*** Entries provided

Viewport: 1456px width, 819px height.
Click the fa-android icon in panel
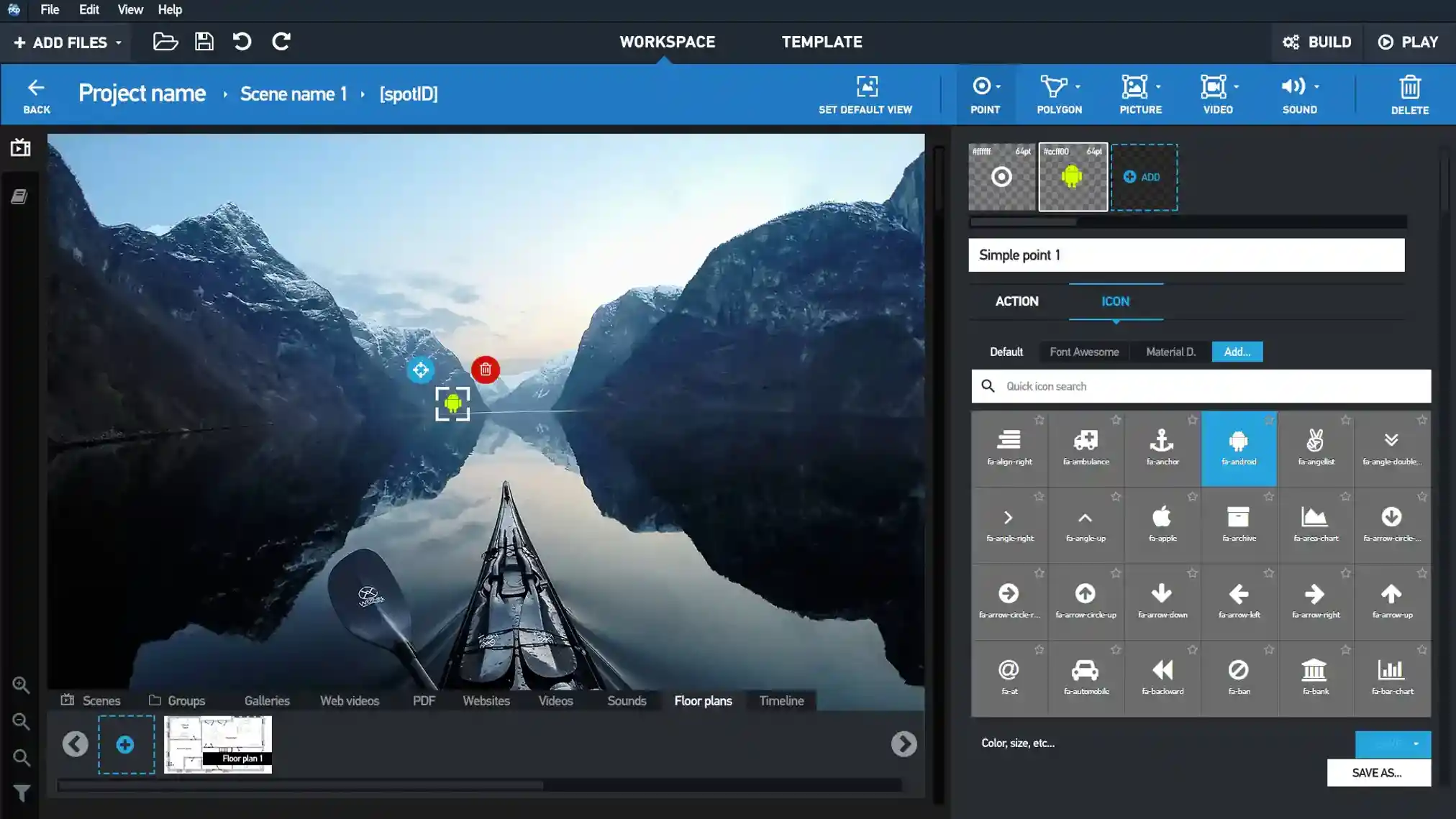coord(1239,448)
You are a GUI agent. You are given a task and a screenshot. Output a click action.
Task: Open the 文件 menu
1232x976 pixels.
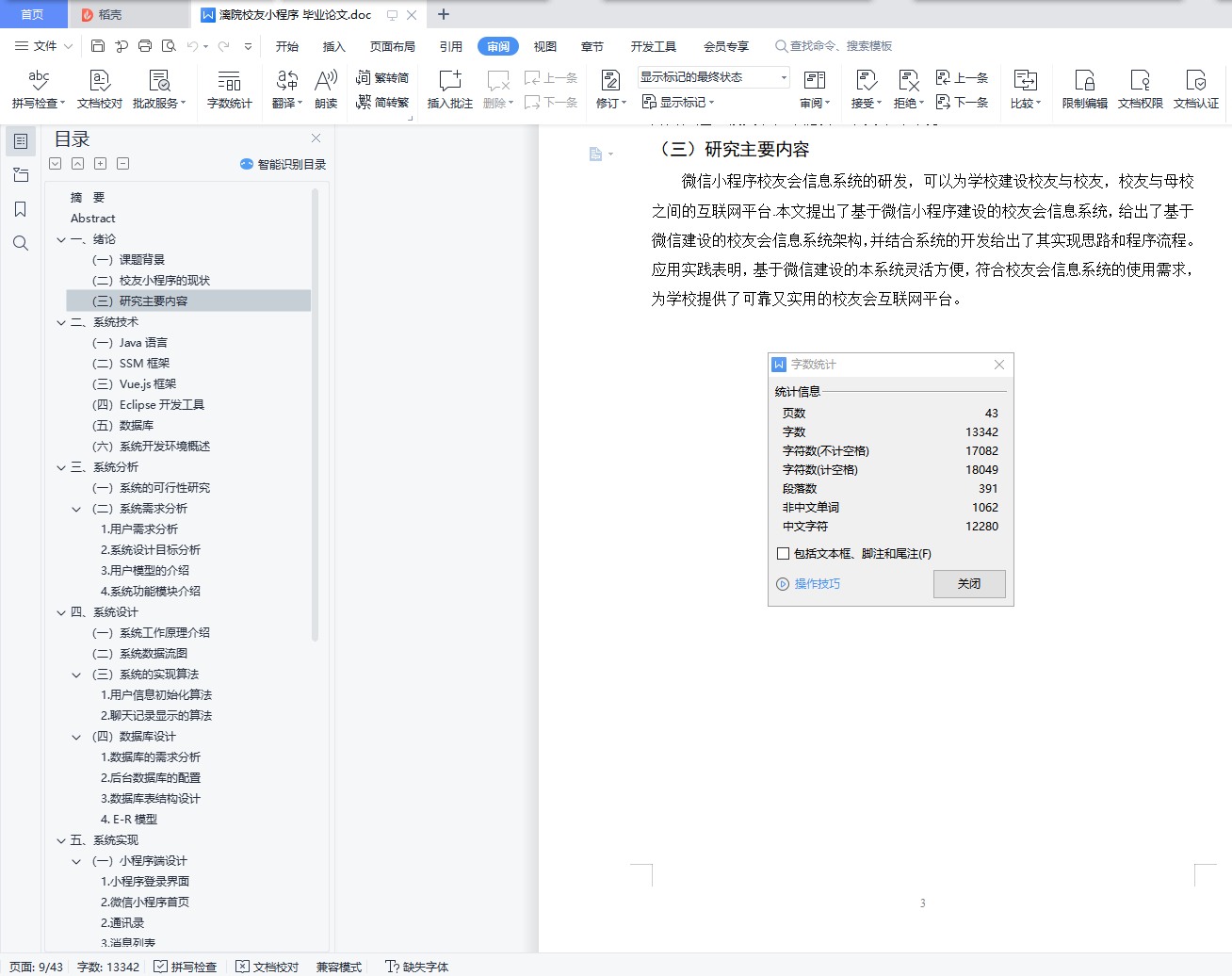(x=44, y=45)
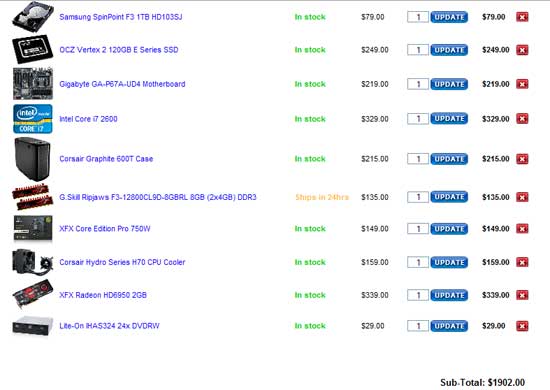Remove Gigabyte motherboard using red X icon

(x=522, y=84)
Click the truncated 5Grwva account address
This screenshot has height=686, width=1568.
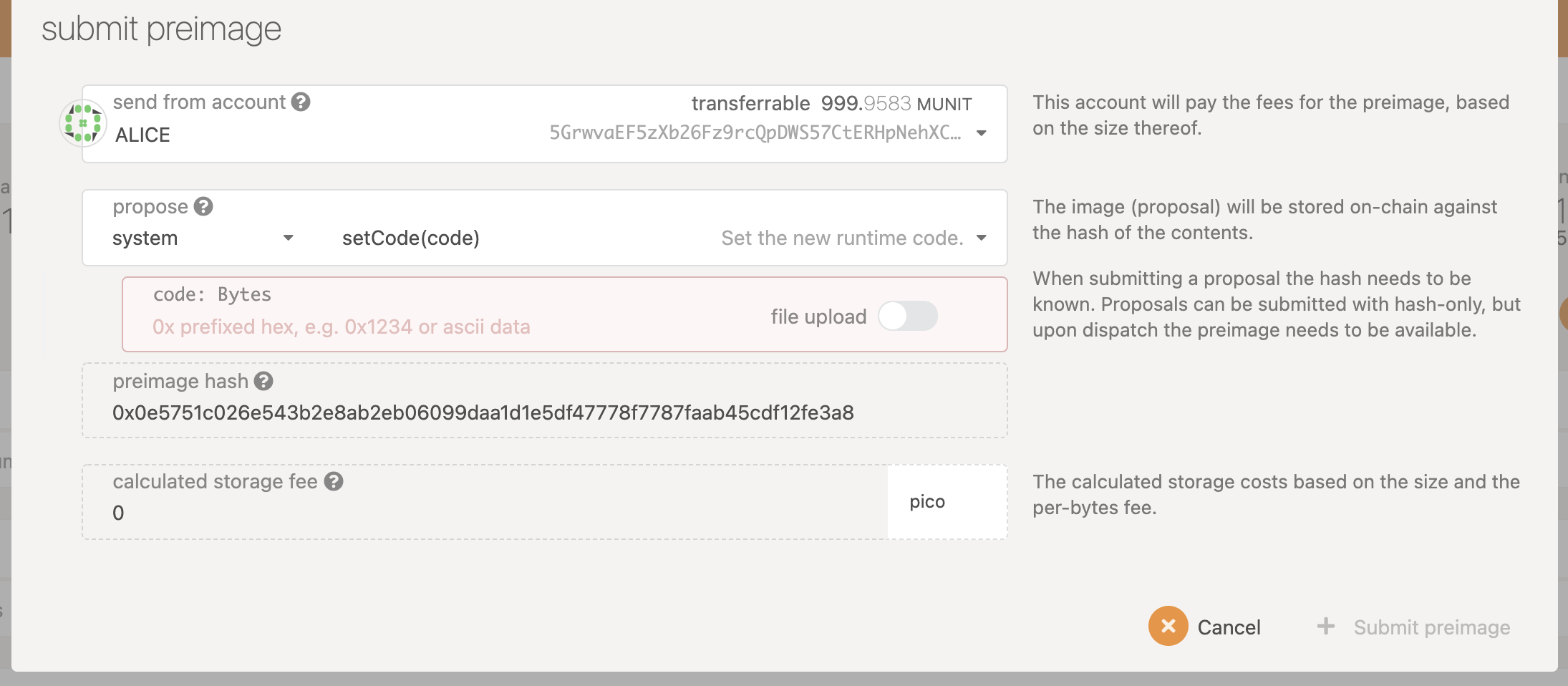click(755, 133)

******

Every entry above should come back exactly as written, except for its pictures.

Viewport: 1456px width, 819px height.
Click the fa-android icon in panel
coord(1239,448)
You are a GUI agent. You are given a task and a screenshot. Output a click action.
Task: Open the 文件 menu
1232x976 pixels.
(x=44, y=45)
Remove Gigabyte motherboard using red X icon

(x=522, y=84)
Click the truncated 5Grwva account address
This screenshot has height=686, width=1568.
click(755, 133)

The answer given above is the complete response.